You begin with a RDF tag. The only allowed tag inside is the Description tag, which must be rdf:about the object itself. Inside the Description tag the relations from this object is defined, as tags with a rdf:resource attribute to designate the target. A relation is implicitly defined, by making an object have said relation to another object.

As you can see, this is a far cry from the full rdf standard. But it is sufficient to express the interrelations between objects. What Fedora really lacks is a way to express an ontology for these interrelated digital objects.

An OWL ontology

TODO: Split in OWLCLASS and OWLPROPERTIES

Describing an ontology for the entire repository of objects is only possible in OWL full. The reason is, the content models represents the class'es of objects, but they are at the same time objects themselves. This duality of existence is only possible in OWL full.

To keep the ontology expressable in OWL lite, we have decided on a fundamental restriction: The ontology only describes the data objects. In doing so, we do not need to regard the content models as objects.

Each data object contains the RELS-EXT datastream, containing the description of the data object. Each content model likewise contain such a description. In addition it contain an OWL datastream. The OWL datastream is a subset of true OWL lite, from the following rules.

There must be a <owl:Class> element, rdf:about the content model itself. This is the only <owl:Class> element allowed
The <owl:Class> element can contain property restrictions. The allowed restrictions are:
- minCardinality (0-1)
- maxCardinality (0-1)
- cardinality (0-1)
- someValuesFrom
- allValuesFrom
The allowed relations from the object should be defined as <owl:ObjectProperty>. No attributes, such as range or domain should be specified. Domain is always the objects of the current content model. Range is specified by the "allValuesFrom" restriction.

Such a datastream could look like this.

<owl:Class rdf:about="info:fedora/doms:CM_B">
  <rdfs:subClassOf>
    <owl:Restriction>
      <owl:onProperty rdf:resource="http://www.statsbiblioteket.dk/doms-relations/#hasA"/>
      <owl:allValuesFrom rdf:resource="info:fedora:/doms:CM_A"/>
    </owl:Restriction>
  </rdfs:subClassOf>
</owl:Class>
<owl:ObjectProperty rdf:about="http://www.statsbiblioteket.dk/doms-relations/#hasA"/>

Implications

Having an ontology for the data objects have one sudden implication. All relations become invalid, unless defined in the ontology. As the ontology for a specific data object reside in the attached content model(s), the relation must be defined in these.
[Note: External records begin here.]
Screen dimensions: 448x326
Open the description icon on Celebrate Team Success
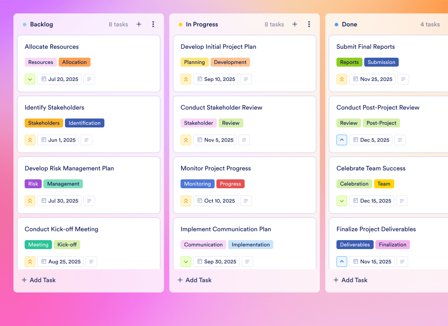(x=402, y=201)
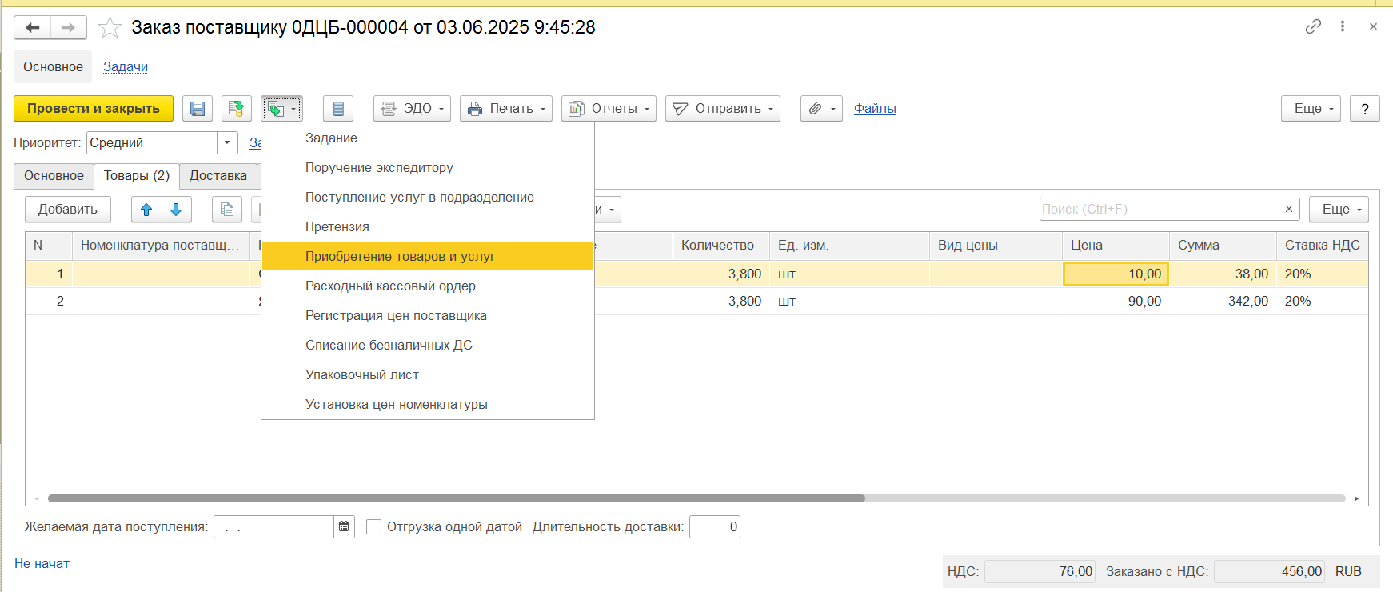The image size is (1393, 592).
Task: Open the Файлы link
Action: point(875,109)
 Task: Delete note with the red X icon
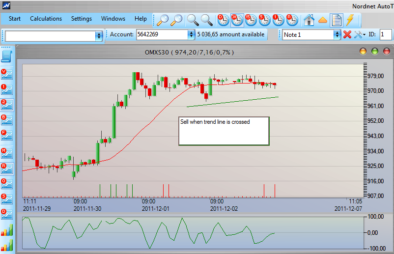point(347,35)
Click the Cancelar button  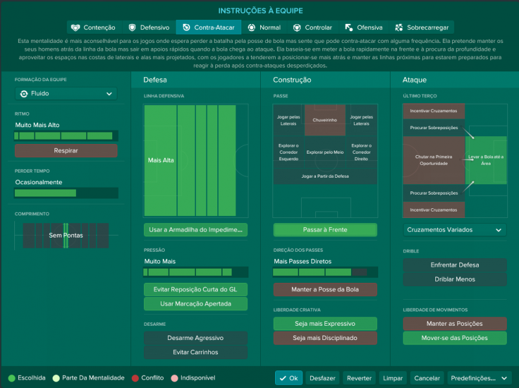pyautogui.click(x=426, y=378)
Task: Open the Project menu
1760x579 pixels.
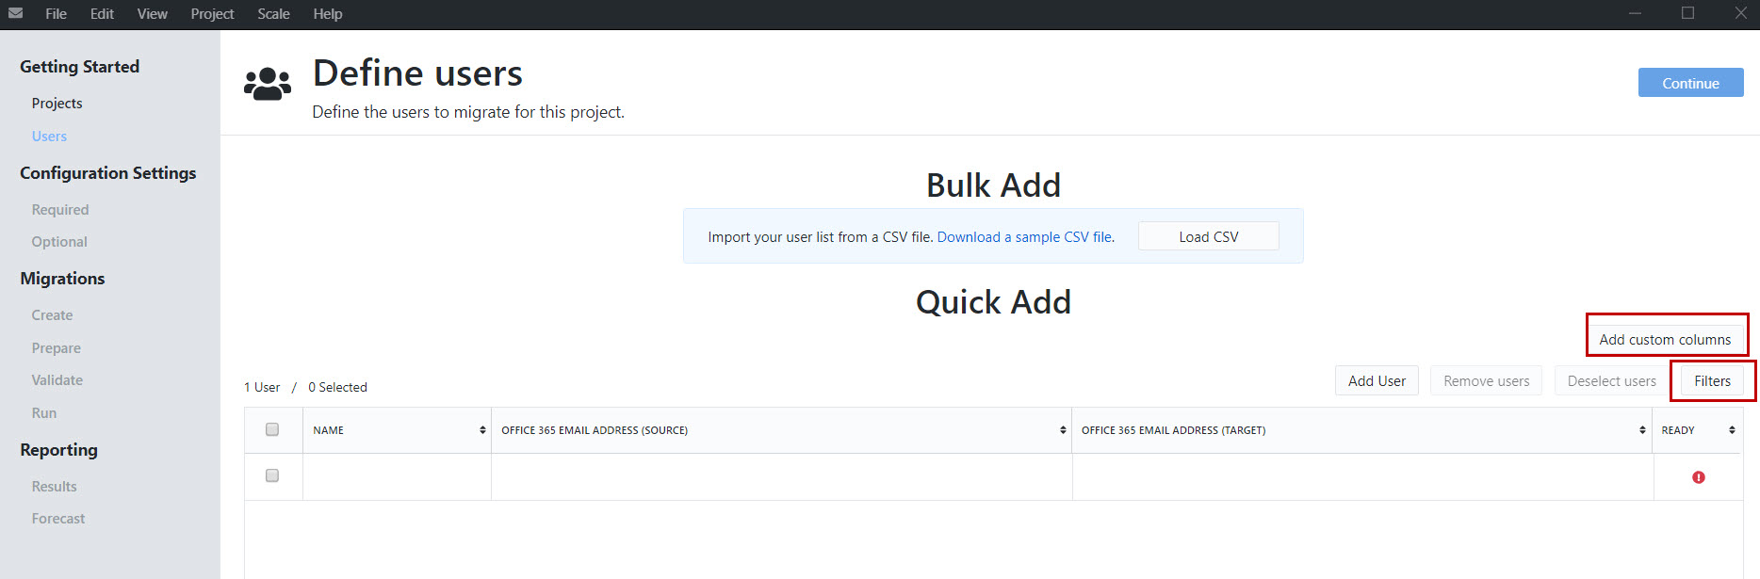Action: (212, 14)
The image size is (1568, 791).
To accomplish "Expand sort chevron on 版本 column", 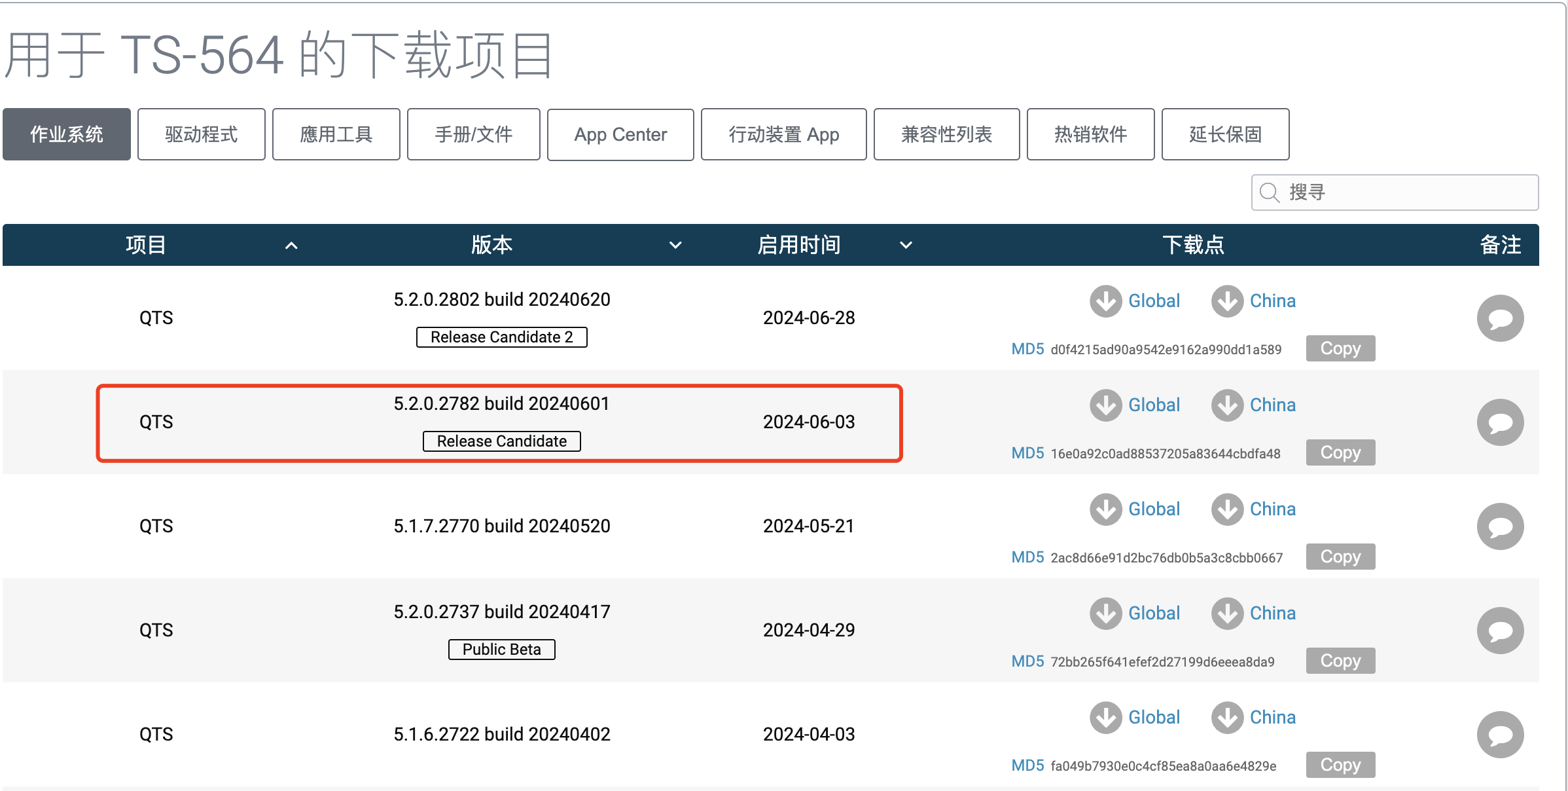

Explicitly forbidding range and domain on a property has some odd implications for the ontology. Not having range means that the relation can point to whatever object in the repository, unless the class imposes some restrictions on it. But these restrictions are only on the relation in that class. Another class could use the same relation, with some other restrictions. When a property have multiple ranges, the meaning is that the target must be an instance of all the ranges. So, if two relations use the same name, and they both define ranges, the repository would suddenly no longer be valid. It is easier to make the ranges a class specific restriction, than to make sure there are no name-collisions between relations. For domain the problem is the same. Multiple domains mean that the source must be an instance of multiple content models. And again, a recently introduced relation might break it's nametwin somewhere else in the repository.